Earlier in the summer, Iran released this image to the international community — purportedly a photograph of rocket tests carried out recently.
There was an interesting response from a number of people that pointed out that the images appeared to have been manipulated. Eventually, the image ended up on the blog Photoshop Disasters (PsD) who released this marked up image highlighting the fact that certain parts of the image seemed similar to each other. Identical in fact; they had been cut and pasted.
The blog joked that the photos revealed a “shocking gap in that nation’s ability to use the clone tool.”
The clone tool — sometimes called the “rubber stamp tool” — is a feature available in a number of photo-manipulation programs including Adobe Photoshop, GIMP and Corel Photopaint. The tool lets users easily replace part of a picture with information from another part. The Wikipedia article on the tool offers a good visual example and this description:
The applications of the cloning tool are almost unlimited. The most common usage, in professional editing, is to remove blemishes and uneven skin tones. With a click of a button you can remove a pimple, mole, or a scar. It is also used to remove other unwanted elements, such as telephone wires, an unwanted bird in the sky, and a variety of other things.
Of course, the clone tool can also be used to add things in — like the clouds of dust and smoke at the bottom of the images of the Iranian test. Used well, the clone tool can be invisible and leave little or no discernible mark. This invisible manipulation can be harmless or, as in the case of the Iranian missiles, it can used for deception.
The clone tool makes perfect copies. Too perfect. And these impossibly perfect reproductions can becoming revealing errors. Through its introduction of unnatural verisimilitude within an image, the clone introduces errors. In doing so, it can reveal both the person manipulating the image and their tools. Through their careless use of the tool, the Iranian government’s deception, and their methods, were revealed to the world.
But the Iranian government is hardly the only one caught manipulating images through careless use of the clone tool. Here’s an image, annotated by PsD again, of the 20th Century Fox Television logo with “evident clone tool abuse!”
And here’s an image from Brazilian Playboy where an editor using a clone tool has become a little overzealous in their removal of blemishes.
Now we’re probably not shocked to find out that Playboy deceptively manipulates images of their models — although the resulting disregard for anatomy drives the extreme artificially of their productions home in a rather stark way.
In aggregate though, these images (a tiny sample of what I could find with a quick look) help speak to the extent of image manipulation in photographs that, by default, most of us tend to assume are unadulterated. Looking for the clone tool, and for other errors introduced by the process of image manipulation, we can get a hint of just how mediated the images we view the world are — and we have reason to be shocked.
Here’s a final example from Google maps that shows the clear marks of the clone tool in a patch of trees — obviously cloned to the trained eye — on what is supposed to be an unadulterated satellite image of land in the Netherlands.

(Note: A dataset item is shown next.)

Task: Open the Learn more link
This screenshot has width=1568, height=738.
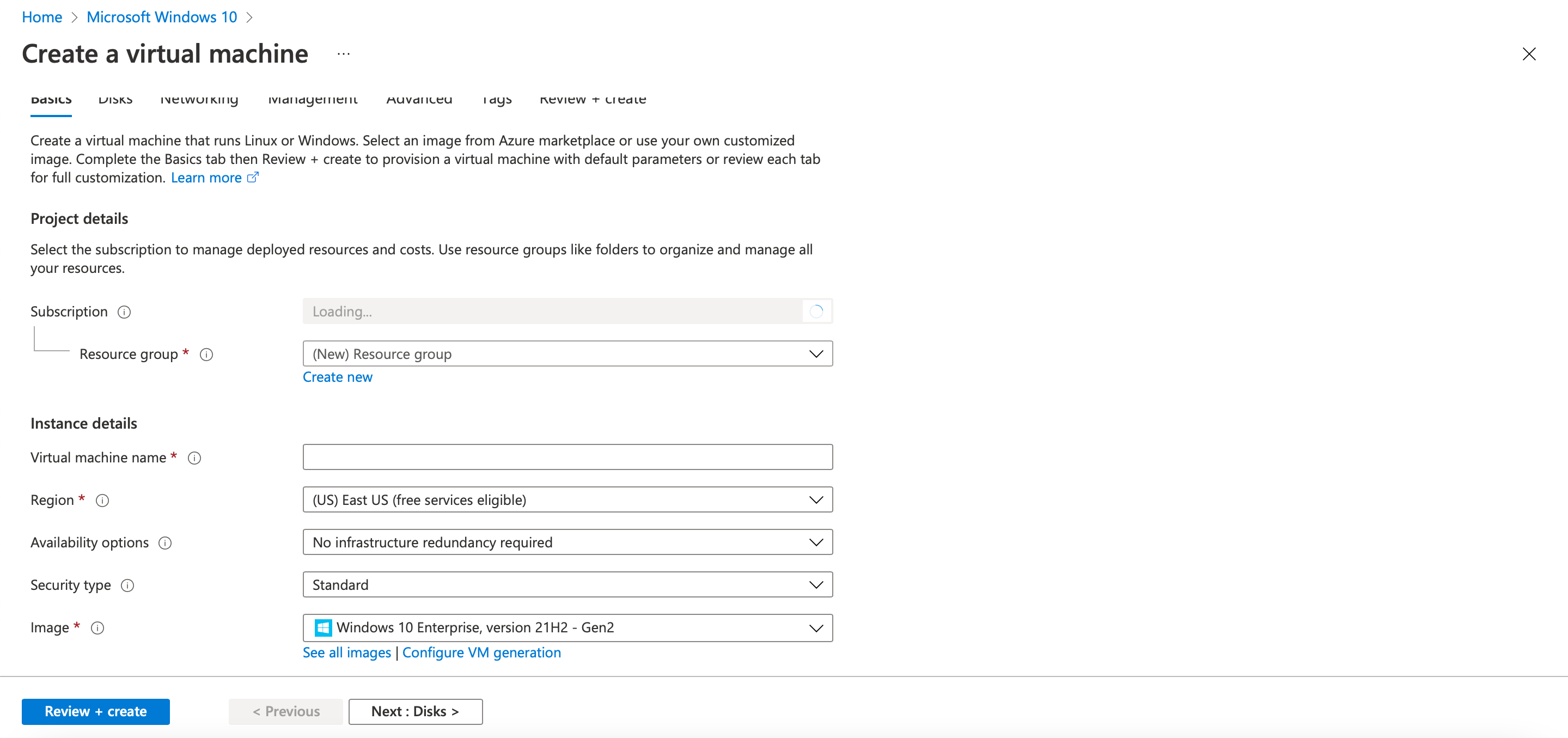Action: [207, 177]
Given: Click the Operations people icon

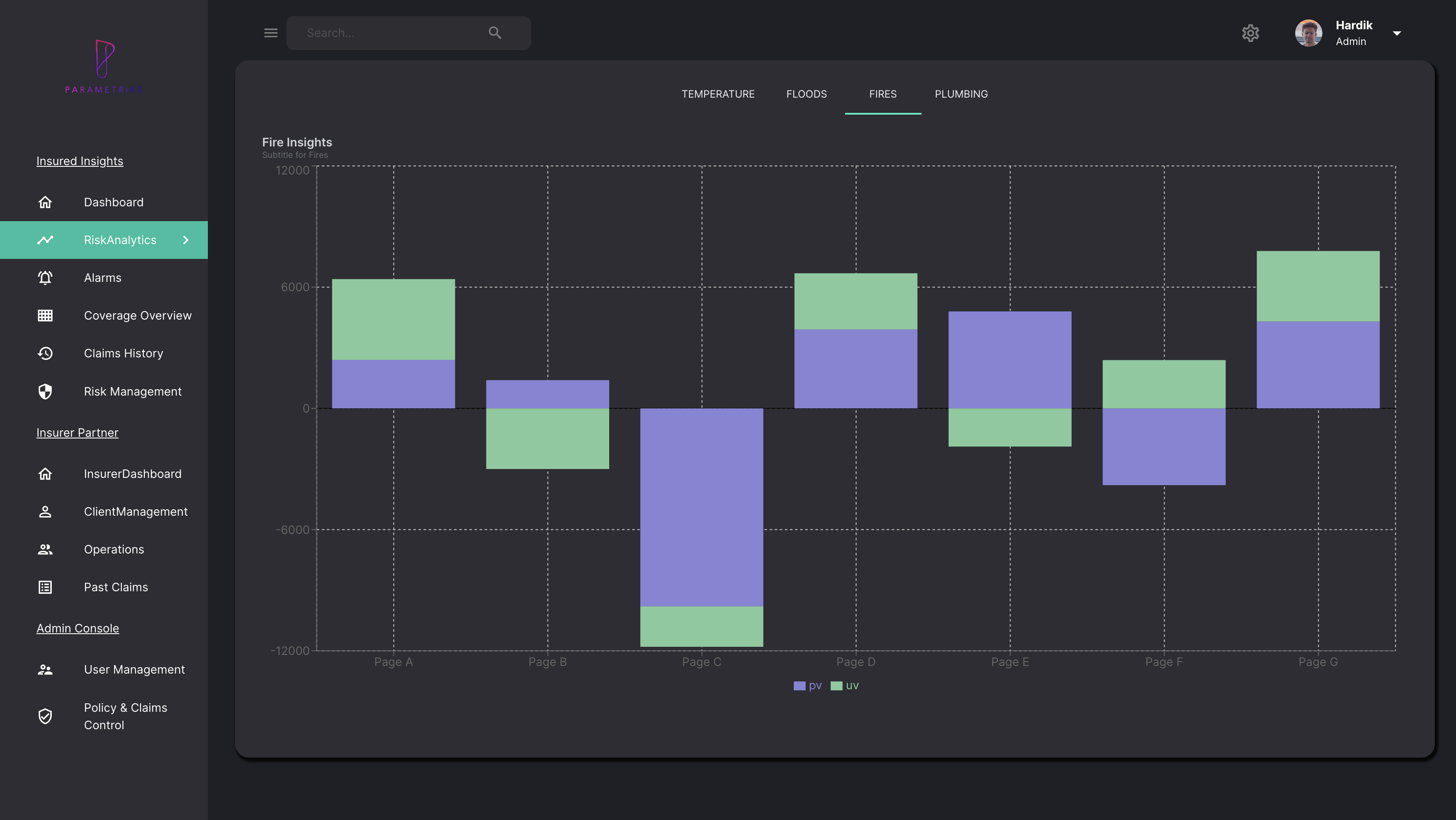Looking at the screenshot, I should (x=45, y=549).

Apparently, the surrounding area is full of similar artifacts. Someone has been edited out and papered over much of the area — by hand — with the clone tool because someone with power is trying to hide something visible on that satellite photograph. Perhaps they have a good reason for doing so. Military bases, for example, are often hidden in this way to avoid enemy or terrorist surveillance. But it’s only through the error revealed by sloppy use of the clone tool that we’re in any position to question the validity of these reasons or realize the images have been edited at all.